On Mondays, I take my son to the Third Street Music School, counterintuitively on East 11th between Second and Third Avenue, where he goes to a weekly extracurricular guitar lesson. While he was in class, before heading back to Brooklyn, I had to make a stop to pick up a bottle of wine for my wife and I at Astor Wine and Liquors. And so I drove a few blocks South, and a few blocks West, and eventually found myself double parked on Lafayette Street, still named in honor of our great French American hero.
The Marquis himself once said “I gave my heart to the Americans and thought of nothing else but raising my banner and adding my colors to theirs.” For tonight, perhaps just for tonight, Evan Fournier bled blue and orange.
Notes:
CAM ALERT
— KNICKS ON MSG (@KnicksMSGN) February 1, 2022
- Every single Knicks player got onto the court tonight, including the great Cam Reddish, albeit for five minutes of garbage time. Free Killa Cam!

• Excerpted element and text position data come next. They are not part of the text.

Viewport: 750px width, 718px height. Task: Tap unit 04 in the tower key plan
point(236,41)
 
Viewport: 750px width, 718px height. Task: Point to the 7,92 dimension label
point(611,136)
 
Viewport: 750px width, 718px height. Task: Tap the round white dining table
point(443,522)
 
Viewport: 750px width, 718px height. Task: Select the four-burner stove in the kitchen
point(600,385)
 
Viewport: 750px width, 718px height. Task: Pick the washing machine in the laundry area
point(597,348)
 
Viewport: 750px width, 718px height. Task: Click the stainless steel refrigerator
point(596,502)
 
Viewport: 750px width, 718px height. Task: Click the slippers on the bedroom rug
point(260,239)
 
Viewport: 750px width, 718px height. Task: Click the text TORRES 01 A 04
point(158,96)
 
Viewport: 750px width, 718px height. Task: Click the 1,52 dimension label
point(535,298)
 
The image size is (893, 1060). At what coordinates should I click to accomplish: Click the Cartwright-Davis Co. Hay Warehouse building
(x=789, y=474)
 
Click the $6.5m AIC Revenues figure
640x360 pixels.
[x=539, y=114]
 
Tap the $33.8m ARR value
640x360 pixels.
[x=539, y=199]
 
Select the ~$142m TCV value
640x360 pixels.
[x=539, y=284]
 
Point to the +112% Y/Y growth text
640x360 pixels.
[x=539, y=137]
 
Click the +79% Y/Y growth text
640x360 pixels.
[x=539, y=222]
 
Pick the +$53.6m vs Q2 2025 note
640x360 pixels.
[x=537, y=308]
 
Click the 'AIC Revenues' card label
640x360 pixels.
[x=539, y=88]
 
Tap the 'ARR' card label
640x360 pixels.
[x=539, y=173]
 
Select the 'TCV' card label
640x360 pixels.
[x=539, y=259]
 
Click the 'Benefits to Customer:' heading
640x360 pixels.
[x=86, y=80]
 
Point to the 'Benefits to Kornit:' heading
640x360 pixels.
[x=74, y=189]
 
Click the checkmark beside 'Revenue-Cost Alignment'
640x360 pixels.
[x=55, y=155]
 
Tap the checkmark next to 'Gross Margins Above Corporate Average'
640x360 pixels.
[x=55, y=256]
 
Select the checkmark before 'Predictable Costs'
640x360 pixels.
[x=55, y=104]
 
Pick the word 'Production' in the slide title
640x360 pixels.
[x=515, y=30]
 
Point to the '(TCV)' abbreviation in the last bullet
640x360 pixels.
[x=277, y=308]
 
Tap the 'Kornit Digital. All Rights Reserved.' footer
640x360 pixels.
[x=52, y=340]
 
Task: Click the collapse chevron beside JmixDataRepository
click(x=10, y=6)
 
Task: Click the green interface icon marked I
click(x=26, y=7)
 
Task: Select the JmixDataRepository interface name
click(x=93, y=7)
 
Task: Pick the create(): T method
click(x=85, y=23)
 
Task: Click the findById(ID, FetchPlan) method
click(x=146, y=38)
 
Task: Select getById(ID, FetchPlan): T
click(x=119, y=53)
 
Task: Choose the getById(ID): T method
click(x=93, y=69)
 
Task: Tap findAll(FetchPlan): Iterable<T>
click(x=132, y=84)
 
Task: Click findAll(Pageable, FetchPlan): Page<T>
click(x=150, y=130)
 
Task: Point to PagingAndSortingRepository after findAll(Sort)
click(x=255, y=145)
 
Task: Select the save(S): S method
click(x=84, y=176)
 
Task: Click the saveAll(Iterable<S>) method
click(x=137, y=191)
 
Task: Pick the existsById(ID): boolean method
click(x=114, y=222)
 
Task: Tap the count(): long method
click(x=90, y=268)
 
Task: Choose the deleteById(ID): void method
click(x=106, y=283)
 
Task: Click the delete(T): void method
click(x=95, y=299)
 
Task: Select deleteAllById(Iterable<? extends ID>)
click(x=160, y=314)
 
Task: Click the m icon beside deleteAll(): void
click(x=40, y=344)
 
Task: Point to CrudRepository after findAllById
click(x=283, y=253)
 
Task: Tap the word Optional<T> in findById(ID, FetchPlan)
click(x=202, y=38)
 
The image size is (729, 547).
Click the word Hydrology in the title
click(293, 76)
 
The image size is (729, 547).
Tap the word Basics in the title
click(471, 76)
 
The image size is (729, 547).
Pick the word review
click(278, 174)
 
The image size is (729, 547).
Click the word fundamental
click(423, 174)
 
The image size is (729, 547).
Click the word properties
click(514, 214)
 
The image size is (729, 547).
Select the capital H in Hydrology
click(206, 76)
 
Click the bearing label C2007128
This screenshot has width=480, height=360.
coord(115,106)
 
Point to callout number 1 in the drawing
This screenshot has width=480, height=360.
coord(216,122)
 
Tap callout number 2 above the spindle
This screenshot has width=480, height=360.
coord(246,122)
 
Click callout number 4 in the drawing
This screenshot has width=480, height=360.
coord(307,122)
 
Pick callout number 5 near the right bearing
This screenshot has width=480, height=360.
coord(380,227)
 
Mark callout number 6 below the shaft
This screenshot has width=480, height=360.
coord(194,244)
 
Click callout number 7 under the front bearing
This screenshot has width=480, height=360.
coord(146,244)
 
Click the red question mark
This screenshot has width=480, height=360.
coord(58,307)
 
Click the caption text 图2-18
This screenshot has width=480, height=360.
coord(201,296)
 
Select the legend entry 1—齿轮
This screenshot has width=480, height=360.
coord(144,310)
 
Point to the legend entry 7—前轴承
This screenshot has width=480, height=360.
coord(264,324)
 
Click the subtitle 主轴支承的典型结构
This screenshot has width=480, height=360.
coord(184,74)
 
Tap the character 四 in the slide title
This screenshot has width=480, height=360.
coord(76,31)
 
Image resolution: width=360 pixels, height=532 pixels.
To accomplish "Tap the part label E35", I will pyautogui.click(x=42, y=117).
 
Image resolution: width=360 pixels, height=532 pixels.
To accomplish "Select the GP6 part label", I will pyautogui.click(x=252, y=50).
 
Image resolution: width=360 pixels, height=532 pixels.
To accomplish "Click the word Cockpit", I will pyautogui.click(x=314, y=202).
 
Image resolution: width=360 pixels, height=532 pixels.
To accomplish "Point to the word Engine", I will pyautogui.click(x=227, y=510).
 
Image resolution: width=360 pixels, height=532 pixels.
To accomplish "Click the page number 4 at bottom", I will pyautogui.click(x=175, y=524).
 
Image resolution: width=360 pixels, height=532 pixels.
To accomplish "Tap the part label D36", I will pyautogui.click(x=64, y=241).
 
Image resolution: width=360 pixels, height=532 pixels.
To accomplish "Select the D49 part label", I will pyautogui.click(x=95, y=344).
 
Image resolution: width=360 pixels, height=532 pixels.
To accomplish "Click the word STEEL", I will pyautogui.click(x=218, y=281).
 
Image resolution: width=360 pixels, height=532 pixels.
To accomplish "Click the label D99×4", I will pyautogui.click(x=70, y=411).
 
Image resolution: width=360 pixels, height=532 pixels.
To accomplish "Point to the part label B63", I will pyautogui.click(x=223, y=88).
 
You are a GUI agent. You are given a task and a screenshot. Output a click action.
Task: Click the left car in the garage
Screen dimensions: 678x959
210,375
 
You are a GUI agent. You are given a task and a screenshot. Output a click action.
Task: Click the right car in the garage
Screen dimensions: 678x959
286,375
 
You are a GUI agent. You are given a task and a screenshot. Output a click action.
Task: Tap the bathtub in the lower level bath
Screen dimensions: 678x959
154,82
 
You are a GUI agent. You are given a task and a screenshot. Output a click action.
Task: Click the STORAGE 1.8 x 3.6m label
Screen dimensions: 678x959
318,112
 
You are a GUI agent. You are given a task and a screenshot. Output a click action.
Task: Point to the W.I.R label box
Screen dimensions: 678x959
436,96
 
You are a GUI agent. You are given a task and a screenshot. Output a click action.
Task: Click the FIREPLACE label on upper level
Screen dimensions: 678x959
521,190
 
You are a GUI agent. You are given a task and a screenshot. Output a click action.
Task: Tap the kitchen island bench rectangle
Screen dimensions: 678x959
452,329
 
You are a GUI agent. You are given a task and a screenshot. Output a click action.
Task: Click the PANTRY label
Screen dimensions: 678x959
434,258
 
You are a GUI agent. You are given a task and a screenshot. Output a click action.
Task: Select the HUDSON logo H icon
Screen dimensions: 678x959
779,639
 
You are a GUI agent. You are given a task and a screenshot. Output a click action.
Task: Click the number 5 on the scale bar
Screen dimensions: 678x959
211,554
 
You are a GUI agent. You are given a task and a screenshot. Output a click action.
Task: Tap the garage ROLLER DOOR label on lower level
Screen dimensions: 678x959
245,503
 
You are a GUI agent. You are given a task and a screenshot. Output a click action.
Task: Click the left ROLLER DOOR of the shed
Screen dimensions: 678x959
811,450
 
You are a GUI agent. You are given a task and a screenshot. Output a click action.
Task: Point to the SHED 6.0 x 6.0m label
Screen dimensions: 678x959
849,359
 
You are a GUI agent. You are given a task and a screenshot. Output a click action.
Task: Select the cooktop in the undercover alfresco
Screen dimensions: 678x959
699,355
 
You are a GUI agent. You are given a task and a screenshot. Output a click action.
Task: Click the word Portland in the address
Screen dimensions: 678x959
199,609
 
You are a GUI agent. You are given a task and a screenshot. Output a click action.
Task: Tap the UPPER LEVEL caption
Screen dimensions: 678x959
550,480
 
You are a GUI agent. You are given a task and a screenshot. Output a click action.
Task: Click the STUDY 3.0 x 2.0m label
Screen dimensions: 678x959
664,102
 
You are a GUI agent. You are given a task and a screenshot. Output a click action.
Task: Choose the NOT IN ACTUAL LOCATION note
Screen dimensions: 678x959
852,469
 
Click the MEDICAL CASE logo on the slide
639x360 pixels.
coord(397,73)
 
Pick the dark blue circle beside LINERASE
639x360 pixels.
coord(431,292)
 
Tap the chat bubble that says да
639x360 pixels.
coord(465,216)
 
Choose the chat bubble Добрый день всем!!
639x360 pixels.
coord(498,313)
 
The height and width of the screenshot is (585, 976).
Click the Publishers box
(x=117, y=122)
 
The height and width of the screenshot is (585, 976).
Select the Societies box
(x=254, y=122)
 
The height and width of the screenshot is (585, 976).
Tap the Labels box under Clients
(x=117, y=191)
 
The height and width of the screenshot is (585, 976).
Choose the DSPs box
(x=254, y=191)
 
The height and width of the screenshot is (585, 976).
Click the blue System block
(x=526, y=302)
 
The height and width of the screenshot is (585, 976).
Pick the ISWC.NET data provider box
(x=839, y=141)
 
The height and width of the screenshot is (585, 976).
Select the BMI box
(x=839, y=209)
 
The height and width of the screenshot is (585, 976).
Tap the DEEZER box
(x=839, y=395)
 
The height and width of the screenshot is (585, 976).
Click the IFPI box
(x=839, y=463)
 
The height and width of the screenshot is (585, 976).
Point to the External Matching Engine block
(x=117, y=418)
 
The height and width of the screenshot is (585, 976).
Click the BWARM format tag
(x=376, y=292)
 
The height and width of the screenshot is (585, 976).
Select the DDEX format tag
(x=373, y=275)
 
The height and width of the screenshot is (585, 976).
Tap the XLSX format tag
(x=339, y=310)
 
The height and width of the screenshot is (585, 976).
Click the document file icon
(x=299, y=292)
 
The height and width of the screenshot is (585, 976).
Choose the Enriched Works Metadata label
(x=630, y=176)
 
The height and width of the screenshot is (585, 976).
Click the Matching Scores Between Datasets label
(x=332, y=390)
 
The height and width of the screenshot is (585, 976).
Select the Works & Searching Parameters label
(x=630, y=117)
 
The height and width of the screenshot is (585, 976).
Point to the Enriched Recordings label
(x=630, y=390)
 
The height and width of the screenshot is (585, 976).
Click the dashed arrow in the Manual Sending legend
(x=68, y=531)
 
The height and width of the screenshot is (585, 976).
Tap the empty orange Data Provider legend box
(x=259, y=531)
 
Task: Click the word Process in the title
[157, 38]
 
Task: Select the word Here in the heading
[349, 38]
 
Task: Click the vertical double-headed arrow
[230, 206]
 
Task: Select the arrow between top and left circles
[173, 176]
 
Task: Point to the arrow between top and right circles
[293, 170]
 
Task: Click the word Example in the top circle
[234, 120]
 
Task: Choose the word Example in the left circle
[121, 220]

- Tonight, somehow, Mitch Robinson has already passed Marcus Camby for the fifth most blocks in Knicks history. Camby was at the game, possibly in an effort to promote his Marcus Camby IPA, a joint venture with a Massachusetts Brewery, suspiciously named White Lion, that Camby made sound more like a wheat beer than an IPA.
- Something some Knicks fans have done all year is point to the middling record the team had through x number of games in 2021 as cause to preach caution and not panic. Blessedly, the team is rapidly leaving that security blanket of last season’s record behind (The Knicks were 25-25 through 50 games of a shortened season last year in April). There doesn’t appear to be a nine-game winning streak on the near horizon, and that’s a good thing. It may be time to accept the Knicks are the mediocre to bad team they’ve appeared to be, that our eyes have told us they are. It’s time to assess this team, and this coach with clear eyes, rather than pointing to last year’s squad as some kind of magic balm that gives a certain stripe of incrementalist fan license to hope against hope and ignore what they’re seeing as we approach what could be a crucial trade deadline. It’s time to live in the now, folks.
- In the game thread, commenter JayBugkit put it succinctly, “ON FIRE let’s go Evan.” He was our lodestar this evening, and we briefly got to see the platonic ideal the front office had in mind when the Knicks signed him. Enjoy your game ball, mon frere.